Document section:
********

For an example of desalination plant for industrial use, we have built in Sardinia, Italy, the largest desalination plant used by a refinery. The plant has a daily production capacity of 12,000m3 and the treated water is used in the industrial systems that the Italian energy company needs at its refinery near Cagliari, one of the largest and most complex facilities of its type in Europe.
The demand for efficient and cost-effective wastewater treatment technology in the refining and petrochemical sector is being driven by not only ever-tightening environmental legislation, but also by the sector’s own desire to follow a meaningful sustainability agenda and to take its responsibilities around product stewardship seriously.
However, refining and petrochemical companies are continually confronted with the challenge of striking a balance between making their activities profitable while ensuring the industrial processes involved in the production and application of a chemical product, across its lifecycle, have minimal impact on the environment. Treatment of wastewater from petrochemical plants can be a challenging and costly matter, particularly when needing to comply with the government and international requirements of operational permits specially when there is a discharge of treated wastewater into community plants, or natural water bodies such as rivers, lakes and oceans.

********

Information shown:
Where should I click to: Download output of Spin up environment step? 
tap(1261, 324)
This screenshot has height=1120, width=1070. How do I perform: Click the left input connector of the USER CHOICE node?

********

Print the passage on refinery water treatment from "However, refining and" to "lakes and oceans.", word for word. The material stands apart from the passage on refinery water treatment.

Response for this exercise:
However, refining and petrochemical companies are continually confronted with the challenge of striking a balance between making their activities profitable while ensuring the industrial processes involved in the production and application of a chemical product, across its lifecycle, have minimal impact on the environment. Treatment of wastewater from petrochemical plants can be a challenging and costly matter, particularly when needing to comply with the government and international requirements of operational permits specially when there is a discharge of treated wastewater into community plants, or natural water bodies such as rivers, lakes and oceans.